Summary of chapter 3 of Psychological testing; History, principles and applications - Gregory
A: Standards and Test Standardization
Standards for testing are established by reference to scores of norm groups. This is called standardization and ensures that we can interpret individual test scores in a meaningful way. In addition, the usefulness of a test score is determined by the consistency (reliability) of the test. A norm group consists of a sample of participants who are representative of the population for which the test is intended.
Raw scores
The raw score is the most basic level of information provided by a psychological test (for example, the number of correct answers). Raw scores in themselves are meaningless; only in reference with standards do the scores acquire meaning. Almost all psychological tests are interpreted by means of standards, although other types of tests also exist (such as criterion-referenced tests).
Essential Statistical Concepts
Frequency distributions
The enormous amount of data that comes from administering tests should be summarized first. A simple way to do this is to draw up a frequency distribution. Class intervals (for example 1-3) are drawn up, after which the frequency of the scores that fall within that interval is indicated for each interval. A histogram is a graph in which the frequency distribution information can be displayed by means of columns. A similar graph is a frequency polygon (line graph), except that the frequencies are indicated with a single line instead of columns.

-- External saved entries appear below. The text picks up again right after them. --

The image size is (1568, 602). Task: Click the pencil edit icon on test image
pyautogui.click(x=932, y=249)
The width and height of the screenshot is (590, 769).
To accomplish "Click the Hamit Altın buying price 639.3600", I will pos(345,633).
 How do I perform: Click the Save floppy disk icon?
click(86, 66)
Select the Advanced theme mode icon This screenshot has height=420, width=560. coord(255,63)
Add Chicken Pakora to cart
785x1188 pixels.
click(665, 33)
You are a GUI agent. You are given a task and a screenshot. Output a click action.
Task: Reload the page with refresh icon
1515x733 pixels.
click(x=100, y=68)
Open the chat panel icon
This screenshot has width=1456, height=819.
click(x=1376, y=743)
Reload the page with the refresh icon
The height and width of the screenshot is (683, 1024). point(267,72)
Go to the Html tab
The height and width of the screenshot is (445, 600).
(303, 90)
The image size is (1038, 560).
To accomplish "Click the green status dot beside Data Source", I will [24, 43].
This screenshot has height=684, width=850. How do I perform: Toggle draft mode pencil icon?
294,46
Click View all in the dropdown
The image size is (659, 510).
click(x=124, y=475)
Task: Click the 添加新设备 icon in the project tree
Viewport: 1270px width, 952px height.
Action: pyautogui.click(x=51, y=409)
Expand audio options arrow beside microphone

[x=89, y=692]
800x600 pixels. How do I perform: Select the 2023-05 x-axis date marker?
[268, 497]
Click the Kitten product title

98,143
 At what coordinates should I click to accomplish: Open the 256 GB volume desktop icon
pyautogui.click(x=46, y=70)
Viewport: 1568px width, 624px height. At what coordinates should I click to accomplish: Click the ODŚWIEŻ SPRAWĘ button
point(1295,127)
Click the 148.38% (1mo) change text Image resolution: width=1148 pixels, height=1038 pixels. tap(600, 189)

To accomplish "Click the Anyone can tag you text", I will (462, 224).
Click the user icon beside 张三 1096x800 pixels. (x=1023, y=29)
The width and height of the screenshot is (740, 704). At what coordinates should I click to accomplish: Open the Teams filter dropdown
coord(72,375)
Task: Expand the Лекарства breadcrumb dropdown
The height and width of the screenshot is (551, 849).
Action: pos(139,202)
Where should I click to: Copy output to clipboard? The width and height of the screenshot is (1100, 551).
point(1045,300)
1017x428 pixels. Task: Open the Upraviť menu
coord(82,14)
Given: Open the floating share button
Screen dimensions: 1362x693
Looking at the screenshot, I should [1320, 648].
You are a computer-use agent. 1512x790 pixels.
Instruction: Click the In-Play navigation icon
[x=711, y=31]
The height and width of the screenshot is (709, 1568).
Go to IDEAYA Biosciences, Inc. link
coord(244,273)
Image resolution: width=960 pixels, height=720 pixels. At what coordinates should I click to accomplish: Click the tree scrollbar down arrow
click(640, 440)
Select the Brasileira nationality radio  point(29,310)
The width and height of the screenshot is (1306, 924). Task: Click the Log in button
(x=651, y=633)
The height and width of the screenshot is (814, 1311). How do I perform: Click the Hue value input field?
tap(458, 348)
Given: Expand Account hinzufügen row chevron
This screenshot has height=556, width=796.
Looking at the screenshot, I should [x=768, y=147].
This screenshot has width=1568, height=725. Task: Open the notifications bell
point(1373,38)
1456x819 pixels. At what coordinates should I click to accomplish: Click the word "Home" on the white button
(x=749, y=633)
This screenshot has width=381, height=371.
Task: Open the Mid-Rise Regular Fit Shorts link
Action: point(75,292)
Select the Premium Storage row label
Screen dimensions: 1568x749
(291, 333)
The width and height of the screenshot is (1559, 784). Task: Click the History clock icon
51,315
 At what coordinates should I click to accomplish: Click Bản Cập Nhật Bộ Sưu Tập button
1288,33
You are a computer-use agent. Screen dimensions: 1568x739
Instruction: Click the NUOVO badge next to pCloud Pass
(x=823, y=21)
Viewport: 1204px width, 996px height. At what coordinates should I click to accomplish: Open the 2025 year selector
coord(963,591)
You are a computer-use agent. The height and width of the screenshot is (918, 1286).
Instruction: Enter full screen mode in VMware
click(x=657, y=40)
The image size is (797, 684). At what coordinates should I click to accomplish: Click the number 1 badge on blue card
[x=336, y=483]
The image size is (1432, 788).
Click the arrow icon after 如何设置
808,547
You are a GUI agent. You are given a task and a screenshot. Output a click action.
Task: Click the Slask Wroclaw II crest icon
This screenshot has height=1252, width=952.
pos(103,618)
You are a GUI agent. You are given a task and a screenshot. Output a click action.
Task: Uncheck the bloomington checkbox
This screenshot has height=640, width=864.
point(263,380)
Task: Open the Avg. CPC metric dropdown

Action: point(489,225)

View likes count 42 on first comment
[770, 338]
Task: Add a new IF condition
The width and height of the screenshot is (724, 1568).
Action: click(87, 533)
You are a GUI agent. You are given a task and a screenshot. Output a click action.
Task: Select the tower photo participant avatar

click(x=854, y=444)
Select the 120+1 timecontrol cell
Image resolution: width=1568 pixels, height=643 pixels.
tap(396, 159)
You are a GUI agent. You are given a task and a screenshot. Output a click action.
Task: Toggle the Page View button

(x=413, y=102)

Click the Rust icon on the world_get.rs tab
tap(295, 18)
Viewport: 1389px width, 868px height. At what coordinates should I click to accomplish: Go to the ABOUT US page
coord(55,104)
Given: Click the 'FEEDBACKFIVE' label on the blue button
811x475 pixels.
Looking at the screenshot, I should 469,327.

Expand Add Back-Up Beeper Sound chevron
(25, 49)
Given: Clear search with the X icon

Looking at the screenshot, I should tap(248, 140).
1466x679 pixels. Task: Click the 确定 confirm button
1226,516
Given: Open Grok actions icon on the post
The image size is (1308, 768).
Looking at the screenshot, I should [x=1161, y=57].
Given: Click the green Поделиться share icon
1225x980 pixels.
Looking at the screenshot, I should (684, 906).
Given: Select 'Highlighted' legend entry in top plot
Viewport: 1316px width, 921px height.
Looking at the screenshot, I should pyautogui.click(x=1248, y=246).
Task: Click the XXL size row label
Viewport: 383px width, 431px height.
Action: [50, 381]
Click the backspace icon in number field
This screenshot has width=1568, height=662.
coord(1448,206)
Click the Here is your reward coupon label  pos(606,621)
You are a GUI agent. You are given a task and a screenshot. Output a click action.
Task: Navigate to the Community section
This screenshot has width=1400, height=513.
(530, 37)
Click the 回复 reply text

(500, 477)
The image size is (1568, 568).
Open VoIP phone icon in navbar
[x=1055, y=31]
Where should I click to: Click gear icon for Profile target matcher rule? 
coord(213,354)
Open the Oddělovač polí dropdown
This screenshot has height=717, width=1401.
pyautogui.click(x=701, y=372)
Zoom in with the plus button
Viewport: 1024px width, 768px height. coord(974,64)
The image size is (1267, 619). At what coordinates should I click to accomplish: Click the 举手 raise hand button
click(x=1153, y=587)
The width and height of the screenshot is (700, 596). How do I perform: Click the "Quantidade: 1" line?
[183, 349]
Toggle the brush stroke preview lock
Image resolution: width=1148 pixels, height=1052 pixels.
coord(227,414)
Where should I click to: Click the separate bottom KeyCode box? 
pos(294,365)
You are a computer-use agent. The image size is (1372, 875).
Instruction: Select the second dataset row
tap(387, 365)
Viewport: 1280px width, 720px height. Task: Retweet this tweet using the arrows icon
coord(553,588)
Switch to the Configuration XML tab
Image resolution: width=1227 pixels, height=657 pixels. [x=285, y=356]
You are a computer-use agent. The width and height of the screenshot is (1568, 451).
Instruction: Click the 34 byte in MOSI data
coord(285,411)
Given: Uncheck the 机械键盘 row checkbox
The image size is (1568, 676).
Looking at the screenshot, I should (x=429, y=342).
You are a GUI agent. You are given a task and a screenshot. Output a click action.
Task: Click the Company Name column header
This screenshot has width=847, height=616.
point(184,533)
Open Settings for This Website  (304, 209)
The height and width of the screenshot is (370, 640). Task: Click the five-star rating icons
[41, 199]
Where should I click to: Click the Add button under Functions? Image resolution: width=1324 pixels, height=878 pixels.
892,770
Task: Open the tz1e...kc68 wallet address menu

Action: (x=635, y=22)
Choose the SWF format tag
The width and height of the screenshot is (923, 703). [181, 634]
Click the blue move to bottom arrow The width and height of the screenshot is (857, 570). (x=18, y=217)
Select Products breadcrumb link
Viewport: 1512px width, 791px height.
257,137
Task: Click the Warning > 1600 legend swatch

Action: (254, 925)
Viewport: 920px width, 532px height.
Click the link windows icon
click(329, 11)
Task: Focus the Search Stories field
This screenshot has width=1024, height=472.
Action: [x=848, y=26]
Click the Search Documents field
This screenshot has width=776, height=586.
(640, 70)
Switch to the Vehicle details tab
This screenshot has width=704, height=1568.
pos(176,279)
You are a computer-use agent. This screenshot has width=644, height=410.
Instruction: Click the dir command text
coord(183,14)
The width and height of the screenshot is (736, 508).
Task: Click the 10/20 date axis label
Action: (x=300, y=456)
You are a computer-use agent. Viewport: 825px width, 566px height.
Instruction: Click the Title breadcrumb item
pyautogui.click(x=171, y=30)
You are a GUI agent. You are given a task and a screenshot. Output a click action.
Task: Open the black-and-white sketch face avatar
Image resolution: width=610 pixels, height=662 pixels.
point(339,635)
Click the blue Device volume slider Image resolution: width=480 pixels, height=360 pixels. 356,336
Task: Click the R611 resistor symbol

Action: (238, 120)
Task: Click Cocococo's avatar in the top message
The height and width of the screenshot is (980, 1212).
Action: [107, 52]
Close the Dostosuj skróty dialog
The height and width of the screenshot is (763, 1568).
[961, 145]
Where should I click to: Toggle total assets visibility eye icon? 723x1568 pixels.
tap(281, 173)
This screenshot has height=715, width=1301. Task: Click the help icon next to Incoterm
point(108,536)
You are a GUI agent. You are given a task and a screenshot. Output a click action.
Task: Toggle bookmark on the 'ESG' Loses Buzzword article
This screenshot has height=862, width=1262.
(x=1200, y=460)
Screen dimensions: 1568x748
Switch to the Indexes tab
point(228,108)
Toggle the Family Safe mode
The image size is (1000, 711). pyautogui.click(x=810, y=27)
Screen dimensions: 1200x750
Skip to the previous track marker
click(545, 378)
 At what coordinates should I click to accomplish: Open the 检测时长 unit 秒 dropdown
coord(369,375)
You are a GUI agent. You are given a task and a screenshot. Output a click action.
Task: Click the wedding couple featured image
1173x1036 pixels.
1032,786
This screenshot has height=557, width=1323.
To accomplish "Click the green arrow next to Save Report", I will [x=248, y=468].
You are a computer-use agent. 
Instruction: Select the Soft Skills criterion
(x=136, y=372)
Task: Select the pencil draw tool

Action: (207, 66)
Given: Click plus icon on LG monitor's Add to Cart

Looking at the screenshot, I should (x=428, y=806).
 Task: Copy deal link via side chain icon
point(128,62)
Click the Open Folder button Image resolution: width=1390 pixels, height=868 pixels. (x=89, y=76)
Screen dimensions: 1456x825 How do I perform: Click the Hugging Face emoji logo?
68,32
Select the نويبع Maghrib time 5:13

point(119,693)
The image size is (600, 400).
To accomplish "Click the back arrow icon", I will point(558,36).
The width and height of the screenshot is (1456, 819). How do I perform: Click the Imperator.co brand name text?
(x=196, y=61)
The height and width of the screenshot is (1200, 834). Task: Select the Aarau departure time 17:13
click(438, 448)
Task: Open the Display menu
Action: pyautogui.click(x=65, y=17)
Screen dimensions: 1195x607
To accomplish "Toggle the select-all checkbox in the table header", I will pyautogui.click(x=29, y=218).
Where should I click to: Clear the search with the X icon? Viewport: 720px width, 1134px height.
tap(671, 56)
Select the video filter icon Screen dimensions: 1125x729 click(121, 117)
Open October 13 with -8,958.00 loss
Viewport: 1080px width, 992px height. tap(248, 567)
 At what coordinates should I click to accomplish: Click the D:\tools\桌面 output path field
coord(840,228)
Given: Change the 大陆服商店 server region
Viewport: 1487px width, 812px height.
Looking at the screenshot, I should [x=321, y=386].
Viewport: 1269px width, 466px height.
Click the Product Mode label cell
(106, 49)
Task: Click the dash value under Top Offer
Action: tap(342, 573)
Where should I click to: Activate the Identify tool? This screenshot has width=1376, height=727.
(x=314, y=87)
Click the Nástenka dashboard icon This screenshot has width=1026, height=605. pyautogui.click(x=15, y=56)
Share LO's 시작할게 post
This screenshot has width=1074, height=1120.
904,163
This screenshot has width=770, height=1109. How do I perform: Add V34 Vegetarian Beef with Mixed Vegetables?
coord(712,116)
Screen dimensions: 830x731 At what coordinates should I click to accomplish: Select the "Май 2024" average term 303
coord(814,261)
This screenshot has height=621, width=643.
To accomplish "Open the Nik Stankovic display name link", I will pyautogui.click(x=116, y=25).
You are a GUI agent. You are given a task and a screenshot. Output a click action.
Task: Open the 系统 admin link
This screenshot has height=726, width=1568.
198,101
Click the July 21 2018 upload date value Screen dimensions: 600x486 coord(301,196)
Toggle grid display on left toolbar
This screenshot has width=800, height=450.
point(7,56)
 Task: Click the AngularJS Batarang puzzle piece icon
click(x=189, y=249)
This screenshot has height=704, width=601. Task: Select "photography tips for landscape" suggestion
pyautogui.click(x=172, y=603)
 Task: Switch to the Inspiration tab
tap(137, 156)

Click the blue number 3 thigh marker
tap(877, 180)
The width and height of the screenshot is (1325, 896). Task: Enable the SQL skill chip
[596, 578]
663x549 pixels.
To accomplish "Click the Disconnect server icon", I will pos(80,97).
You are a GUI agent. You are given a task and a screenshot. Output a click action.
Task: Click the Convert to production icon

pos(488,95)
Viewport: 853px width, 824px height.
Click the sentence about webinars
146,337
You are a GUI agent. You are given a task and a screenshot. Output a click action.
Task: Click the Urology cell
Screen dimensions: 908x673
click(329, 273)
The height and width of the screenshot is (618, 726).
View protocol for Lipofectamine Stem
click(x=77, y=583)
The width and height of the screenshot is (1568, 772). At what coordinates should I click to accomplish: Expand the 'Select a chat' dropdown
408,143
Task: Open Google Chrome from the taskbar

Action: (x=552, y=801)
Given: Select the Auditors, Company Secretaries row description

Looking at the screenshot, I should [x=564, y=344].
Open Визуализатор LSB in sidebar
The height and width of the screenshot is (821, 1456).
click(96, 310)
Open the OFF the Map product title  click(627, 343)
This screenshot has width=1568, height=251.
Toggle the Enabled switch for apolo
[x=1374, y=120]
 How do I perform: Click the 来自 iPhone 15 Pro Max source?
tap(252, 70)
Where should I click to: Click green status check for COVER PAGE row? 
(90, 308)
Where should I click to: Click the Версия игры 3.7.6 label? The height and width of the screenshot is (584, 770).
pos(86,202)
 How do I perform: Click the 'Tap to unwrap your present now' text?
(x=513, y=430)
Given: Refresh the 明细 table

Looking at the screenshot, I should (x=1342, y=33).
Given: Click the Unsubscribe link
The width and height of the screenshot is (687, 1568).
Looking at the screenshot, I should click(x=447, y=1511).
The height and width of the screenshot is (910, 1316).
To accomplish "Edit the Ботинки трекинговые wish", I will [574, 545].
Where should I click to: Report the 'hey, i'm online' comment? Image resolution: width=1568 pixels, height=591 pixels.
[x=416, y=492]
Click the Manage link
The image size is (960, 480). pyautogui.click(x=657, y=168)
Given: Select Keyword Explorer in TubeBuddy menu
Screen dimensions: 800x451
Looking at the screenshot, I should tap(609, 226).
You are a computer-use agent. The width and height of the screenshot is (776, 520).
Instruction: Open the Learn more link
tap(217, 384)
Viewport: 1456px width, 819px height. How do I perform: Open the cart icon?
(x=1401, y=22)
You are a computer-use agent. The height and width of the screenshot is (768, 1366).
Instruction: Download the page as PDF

Measure of central tendency
To obtain a single, representative score we need a measure of the central tendency. Possible measures are the mean (adding the scores divided by N ), the median (the middle score if all scores are ranked) and the mode (the score that occurs most often).
Measures of variability
The standard deviation ( s ) is usually used to describe the degree and manner of distribution of the scores. When the value of the standard deviation is low, the scores are densely packed around a central value. As the scores spread out, the value of the standard deviation increases. The standard deviation is the square root of the variance ( s 2 ).
The normal distribution
When testing with a larger sample, the scores often form a normal distribution, with the graph having a bell-shaped, symmetrical appearance. In psychology, normal distributions are preferred over other types of distributions for various reasons. First, normal distributions have useful mathematical features that form the basis for various types of statistical research. Second, normal distributions are precisely defined, making it possible to know accurately the percentage of scores that fall within a certain range. Finally, in many cases the normal distribution forms naturally, for example in the case of many human physical and mental characteristics.
Skewness
Skew denotes the degree of symmetry or asymmetry of a frequency distribution. If many scores fall at the low end of the scale, the distribution is right skewed (positively skewed) and if many scores fall at the high end of the scale, the distribution is left skewed (negatively skewed). A skewed distribution often means that there are too few easy or too few difficult items in the test.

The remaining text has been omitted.